Pilot. Opening Scene: The New York city skyline, much like the opening of other television series set here (Castle and Gossip Girl, to name a few). Zoom in to a room in a building, full of bickering men and women in snazzy suits. One of them leaves the room in slow motion, and heads to another character, clearly with authority — Jessica Pearson, of Pearson Hardman, one of New York’s best legal firms. At this moment, she says, “Go get Harvey.” We’re all wondering, “Who the heck is Harvey?” And the scene changes to focus on a handsomely clad man with shrewd eyes. His aura exudes intelligence, one you, even as a viewer, know you couldn’t double cross. Not in a million years. Meet Harvey Specter, probably one of the most brilliant characters on television today.

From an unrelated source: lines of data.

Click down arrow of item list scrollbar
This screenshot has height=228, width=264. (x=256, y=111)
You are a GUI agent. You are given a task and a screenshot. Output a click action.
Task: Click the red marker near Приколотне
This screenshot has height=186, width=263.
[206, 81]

Ask people what they think of the fairly new television series Suits, and they might tell you a lot of things. But I can tell you one thing it isn’t: stupid. The plot is engaging. After a few episodes, you’d get the pattern: Harvey gets a case, gets caught up in something else, passes it on to Mike, who struggles to win the case, more or less. But this doesn’t make the series any more predictable. The characters are complex. For a series set in a law firm, you’d expect characters to be nothing short of intelligent. Suits shows that in different personalities, from smarmy to downright egotistical and arrogant. The best thing about this series is that, although Mike Ross and Harvey Specter are obviously the heroes of the show, everyone else more or less runs at the same speed. Even the paralegal and the secretary have their own unique characteristics and quips that make them indispensable.

With its lovable and love-to-hate characters, witty dialogue and stellar wardrobe, Suits is definitely a must-watch for people who want entertainment without losing IQ points.